Introduction to Atomization
In metal powder production, different techniques and systems can be used, each of them being dependent on the metal powder configurations, metallurgy and costs. Thanks to the ease to spray a liquid to fine droplets, the prevailing mode of metal powder production is jet atomization of a melt. Obtained products are then divided in gas or water atomized powders.
As processing technologies like additive manufacturing, metal injection molding, thermal spray as well as joining technologies using brazing pastes provided by C.HAFNER & HILDERBRAND require powders of high sphericity, we focus on gas atomization of melts for production of our precious metals powders.
From versatile small-scale atomizing system to large atomizers with the most spherical powders, C.HAFNER&HILDERBRAND is capable of atomizing the whole range of precious metal alloys from gold allows to high-melting PGM alloys with Ir and Rh in an extensive range of particle size. This is made possible thanks to the following various gas atomization configurations mastered by C.HAFNER&HILDERBRAND i.e. free-fall, close-coupled (or coaxial) & Nanoval® process atomization.
This latter process is based on a Laval-type nozzle placed concentric below a heated feeder of a melt stream at the opening of a pressure chamber. The nozzle’s converging cross section accelerates the inert atomization gas to the velocity of sound while the melt stream is compressed to a thin filament. The filament finally atomizes at the transition to the diverging cross section of the nozzle. This setup creates very fine droplets with very little convection to provoke the formation of powder particles with undesired satellites.
While powder batches produced by free fall or coaxial nozzles have mean particle diameters [d50] of down to 30 µm to 70 µm, respectively, the process based on the De Laval-nozzle design reduces that value to as small as 15 µm. Thanks to these different gas atomization processes, C.HAFNER&HILDERBRAND covers a wide range of particle size distribution (PSD) for various manufacturing needs and uses.
After atomization, sieving and classification systems ensure the correct sized product depending on the powder use. The sizing or screening process can be done by sieving or air
classification. The limiting factor for selecting either method is not only the cut size, but the density of the powder and a reasonable classification rate.

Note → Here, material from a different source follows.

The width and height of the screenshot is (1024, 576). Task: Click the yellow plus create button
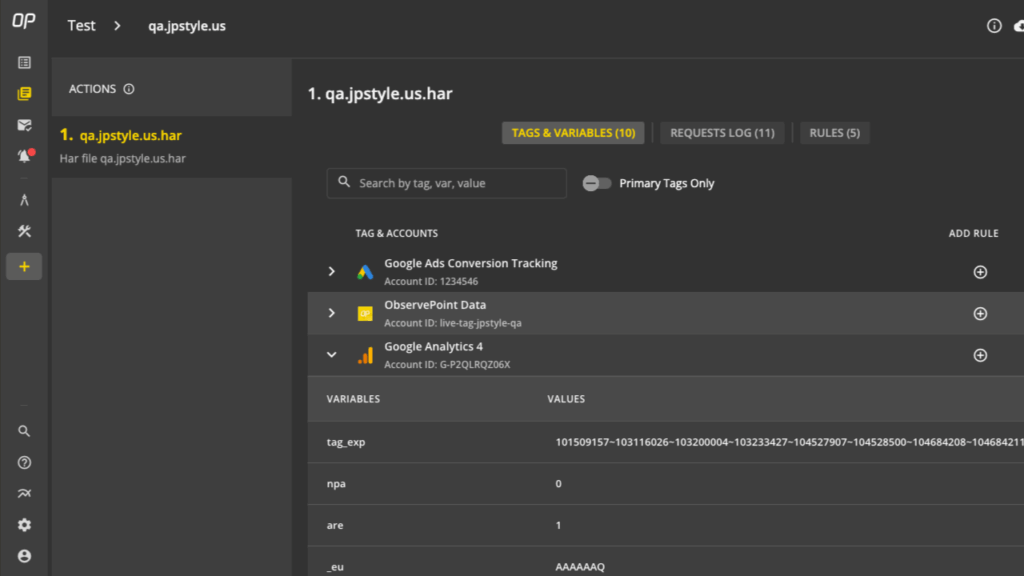pyautogui.click(x=24, y=266)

Cuts containing small particle sizes are air classified because fine sieves are limited to a mesh size of ≥25 µm i.e. low classification rates.
Cuts containing larger particle sizes are limited by the basic principle of drag, centrifugal forces and rotation speeds versus the density of the particles. Smaller cuts can be done by air classification while the large PSD cuts are executed by sieving.
Size and size distribution are not the only parameters of importance when using precious metal powders. Among these parameters, flowability and external influences like humidity can affect or modify the behavior of atomized powders for direct use in certain manufacturing technologies or conversely as raw materials for paste use for instance.
Similar to rheology methods applied to liquids or soft matter, powder rheology characterizes powders or powder-based products in specific applications. Whether for quality purposes or to predict the behavior of the product during processing, at C.HAFNER&HILDERBRAND we provide the expertise of the behavior adapted to your application.